FOR SATURDAY-SUNDAY:

EXCHANGE-WINTER DANCE PARTY-KENOSHA

KENOSHA, Wis. _ Ten days before the music died, rock ‘n’ roll was alive and well in Kenosha. Teen heartthrob Buddy Holly joined rising stars Dion and the Belmonts, Ritchie Valens and J.P. “The Big Bopper” Richardson for the second stop of the infamous Winter Dance Party tour on Jan. 24, 1959, at the Eagles Ballroom. More than 1,500 screaming teenagers squeezed into a packed ballroom to witness a performance that would soon become _ certainly far sooner than anyone envisioned _ a significant piece of music history. Just one month past her 13th birthday, Kenosha resident Pat Keating arrived hours early to assure a front-row spot at the stage. By Jeffrey Zampanti, Kenosha News. SENT IN ADVANCE: 762 words, photo.

EXCHANGE-WIDOW-ICE FISHING

WASHBURN, Wis. _ Hannah Stonehouse Hudson is sitting on a stool, hunched over a hole in the ice on Lake Superior near Washburn, Wisconsin. The ice here, about a half mile from shore, is 9 inches thick, a cool greenish color, and every so often, it shifts and moves, making wild noises. But it took her a while to get to this point _ to the point where she’s comfortable ice fishing here on the lake. By Dan Kraker, Minnesota Public Radio News. SENT IN ADVANCE: 1014 words.

FOR MONDAY:

EXCHANGE-SISTER RETIRES

JANESVILLE, Wis. _ Tom Eckert recalls a time when he was recuperating from surgery at home. Sister Lauretana Gorman of Janesville’s St. John Vianney Catholic Church invited him on a day trip to boost his spirits.

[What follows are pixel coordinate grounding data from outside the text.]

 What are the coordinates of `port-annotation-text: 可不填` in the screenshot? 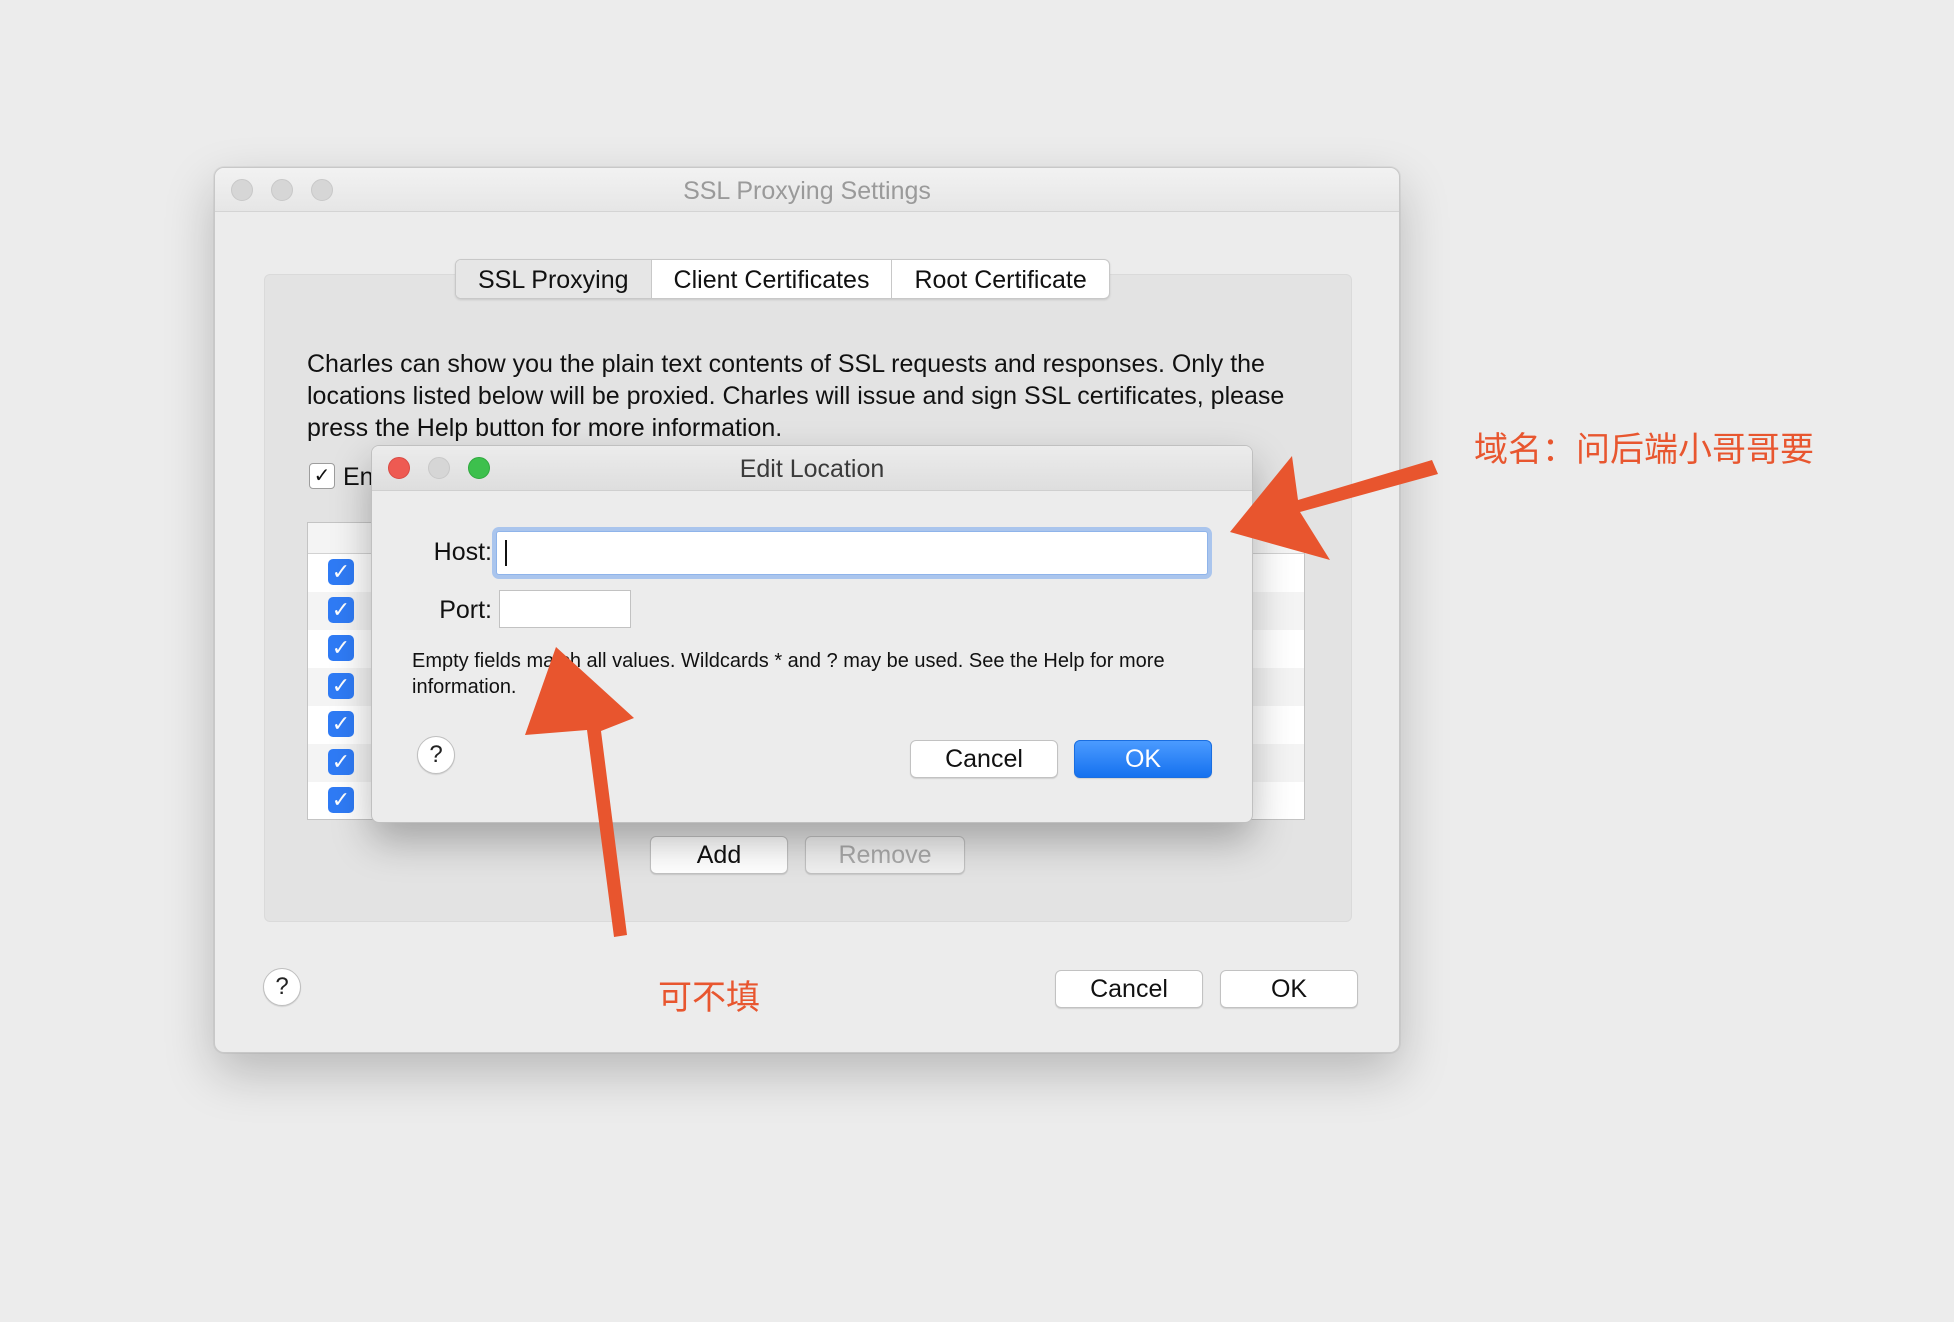 It's located at (709, 998).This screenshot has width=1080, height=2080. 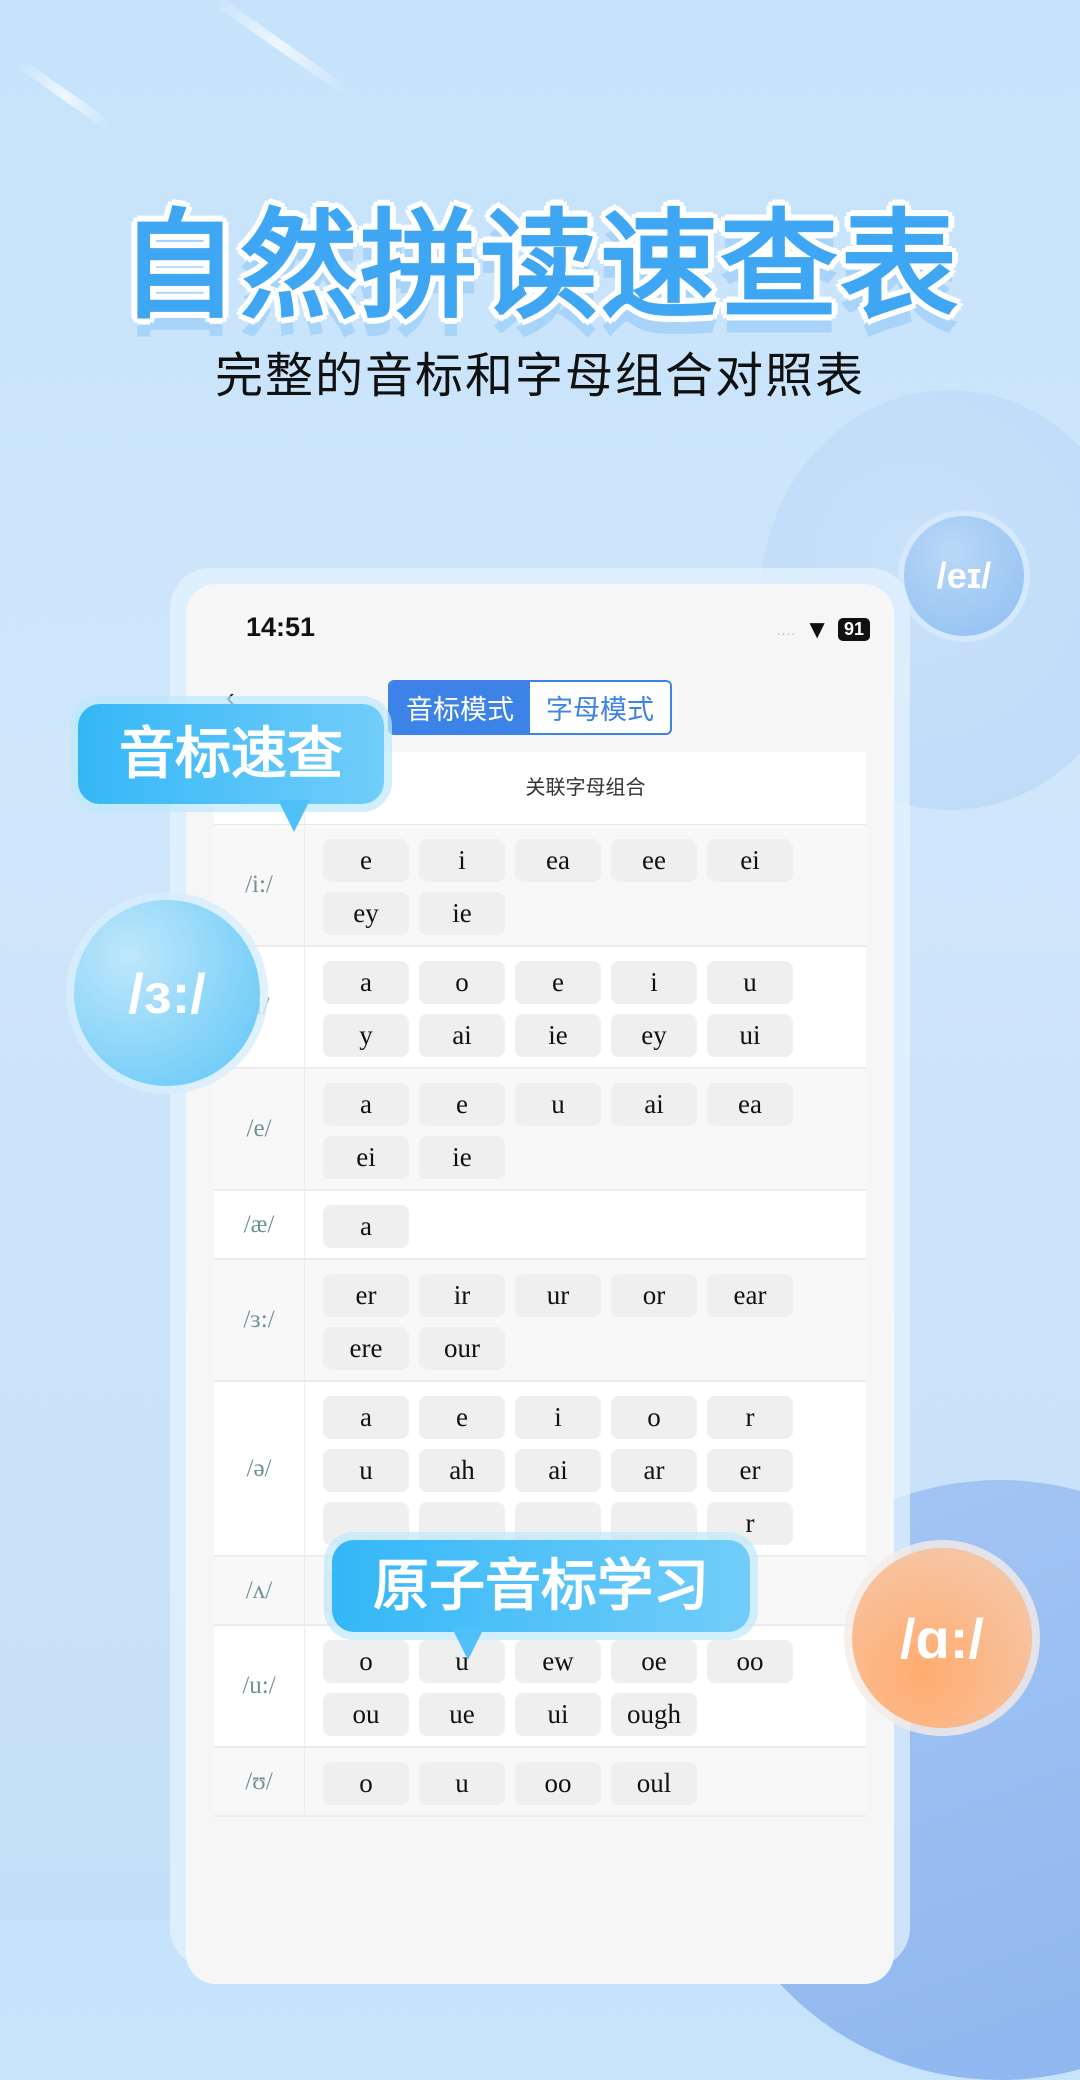 I want to click on table-row: /ɜ:/ er ir ur or ear ere our, so click(x=540, y=1321).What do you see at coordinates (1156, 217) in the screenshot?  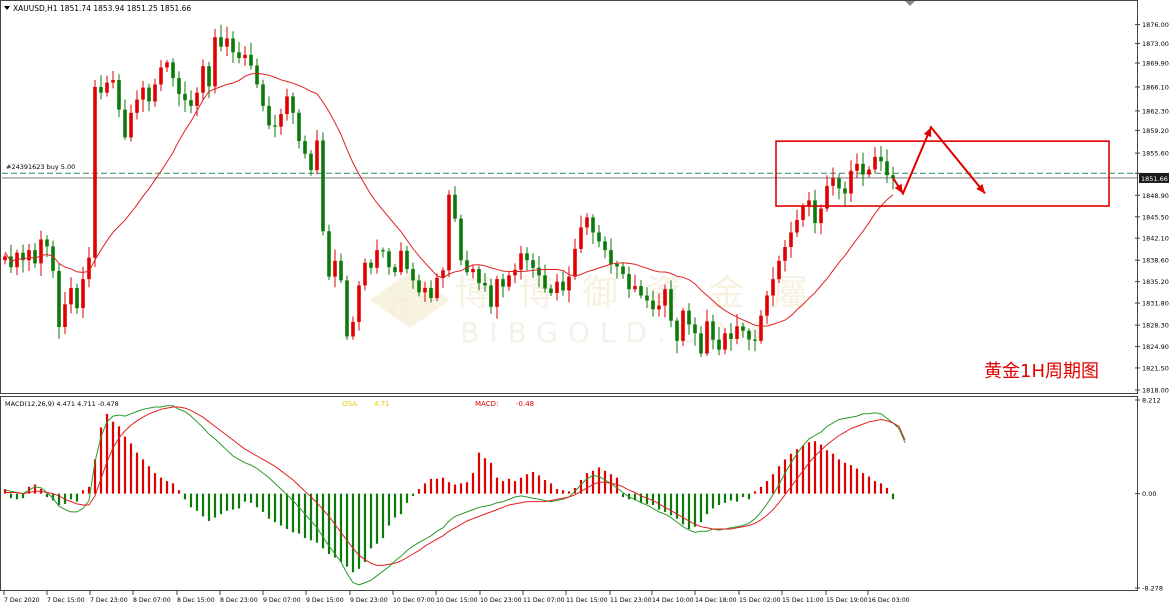 I see `price-tick-label: 1845.50` at bounding box center [1156, 217]. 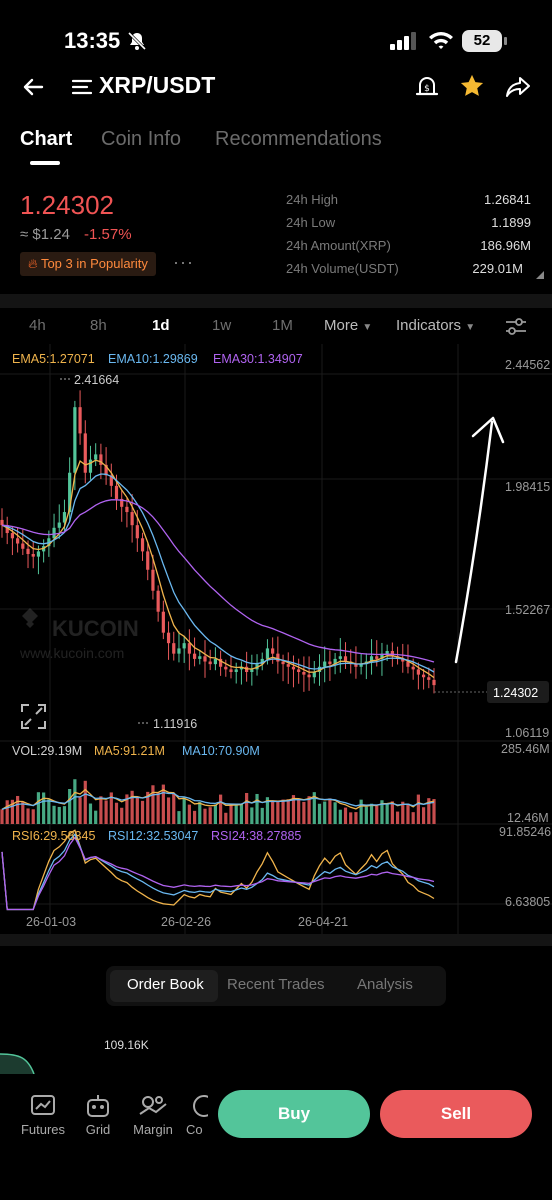 I want to click on rsi12-line, so click(x=218, y=872).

The two drove to Sister Lauretana’s motherhouse at Sinsinawa Mound in southwestern Wisconsin. He was not surprised that Sister Lauretana invited him, a longtime member of the church, to accompany her. By Anna Marie Lux, The Janesville Gazette. SENT IN ADVANCE: 708 words, photo.

EXCHANGE-PREVENTING FARMER SUICIDES

MADISON, Wis. _ Financial struggles led Leon Statz to sell his 50 dairy cows, causing the third-generation farmer to become depressed. Then land next to his 200-acre farm near Loganville went up for sale _ land his late father had said he should buy. Statz, who didn’t have the money, became hopeless. On Oct. 8, the day the adjacent property hit the market; Statz killed himself on his farm. He was 57. By David Wahlberg, Wisconsin State Journal. SENT IN ADVANCE: 1468 words, photos.